The plots show the estimated mean and standard deviation values at the five time points for the measures clustering coefficient, modularity, local efficiency, and transitivity for the cortical thickness analyses. (*p < 0.01; **p < 0.001; ***p < 0.0001).

For clustering coefficient (C) and modularity (Q), post hoc tests revealed a significant increase between baseline (0 months) and 9 months (p < 0.001 for C and p < 0.01 for Q) and between baseline and 12 months (p < 0.0001 for C and p < 0.01 for Q). Furthermore, transitivity showed a similar dynamic with an increase over time, suggesting a higher connection probability of neighboring nodes. Post hoc tests revealed significantly higher values between baseline and 6 months (p < 0.001), between baseline and 9 months (p < 0.001), and between baseline and 12 months (p < 0.0001). Moreover, post hoc tests were significant between the values at 3 and 9 months (p < 0.01). Post hoc tests for local efficiency revealed significant differences between the values at baseline and at 12 months (p < 0.0001). Finally, post hoc testing was significantly different between 3 months and 9 months (p < 0.001) and 12 months (p < 0.001).
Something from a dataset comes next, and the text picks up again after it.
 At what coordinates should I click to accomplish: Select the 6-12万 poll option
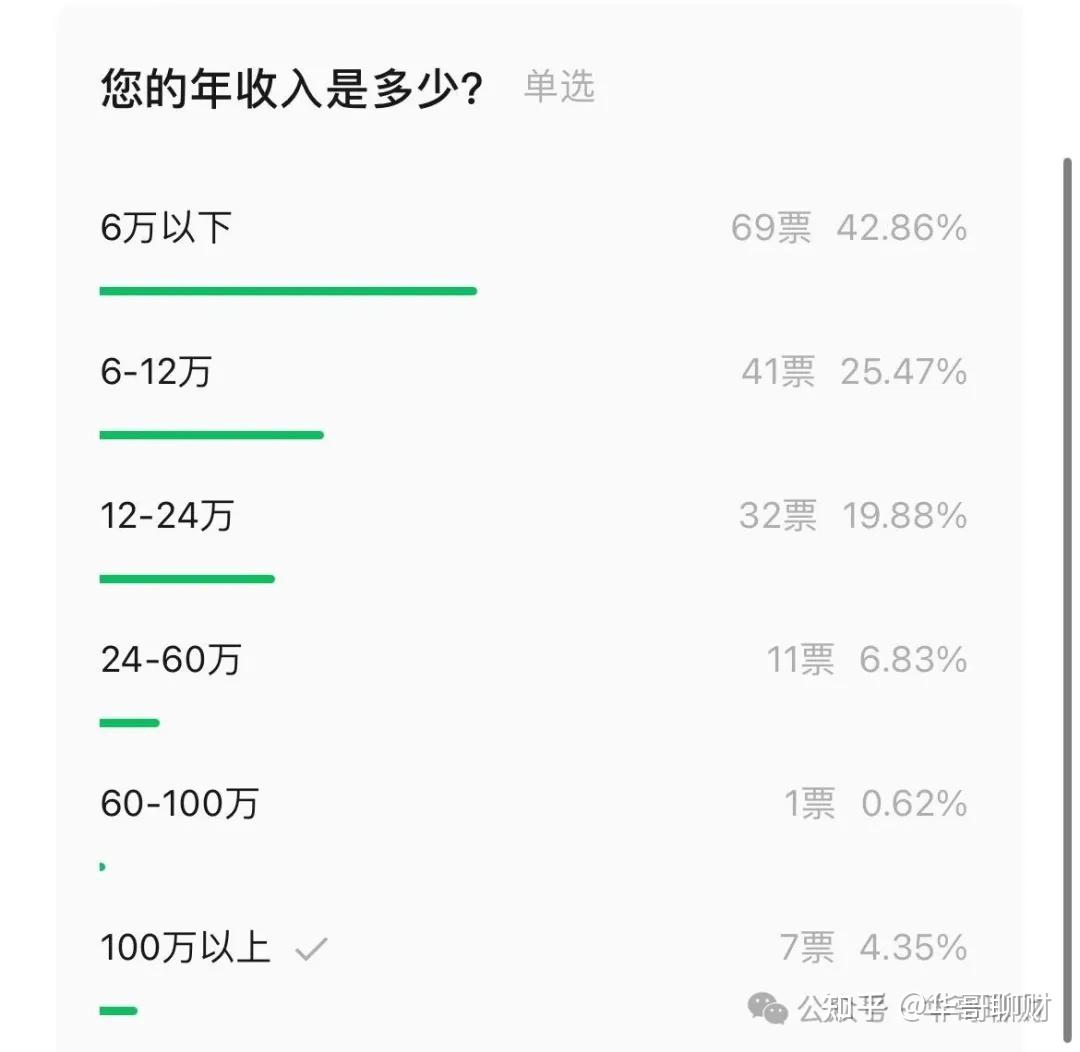pyautogui.click(x=156, y=372)
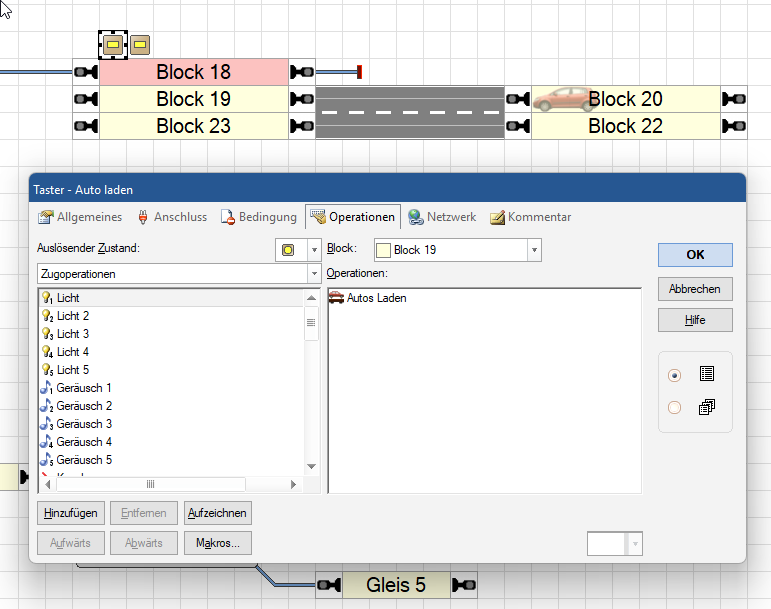Select the stacked pages radio button
Viewport: 771px width, 609px height.
(674, 407)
No change in cortical thickness and brain volume

Both established methods for investigating whole-brain atrophy and regional changes in cortical integrity (SIENA and FreeSurfer) revealed no longitudinal differences in our early disease cohort over 12 months.
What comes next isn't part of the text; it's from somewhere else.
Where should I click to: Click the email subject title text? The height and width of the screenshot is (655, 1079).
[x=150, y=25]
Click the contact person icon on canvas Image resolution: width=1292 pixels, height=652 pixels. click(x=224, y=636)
At the examined statistical threshold (p < 0.05 false discovery rate corrected and p < 0.001 uncorrected), there were no significant changes over time in cortical thickness and no significant difference between patients divided according to their inflammatory activity (NEDA versus EDA). Moreover, no regions with longitudinal atrophy over 12 months were attested in HCs.

Likewise, PBVC evaluated using SIENA showed no significant results. The mean PBVC estimate from the 92 MS subjects did not differ significantly from zero (family-wise error correction was applied for multiple comparisons). In addition, there were no significant differences (p > 0.05, family-wise error-corrected) in longitudinal brain volumes of the patients in the NEDA and EDA groups.

Discussion

By assessing the cortical architecture in a patient cohort with not yet measurable GM atrophy, we provide evidence for early structural reorganization towards increased local and modular connectivity. These patterns were detected in the cerebral networks, reconstructed from cortical thickness measurements applying graph theoretical analyses, in both patients with and without disease activity, but were absent in HCs.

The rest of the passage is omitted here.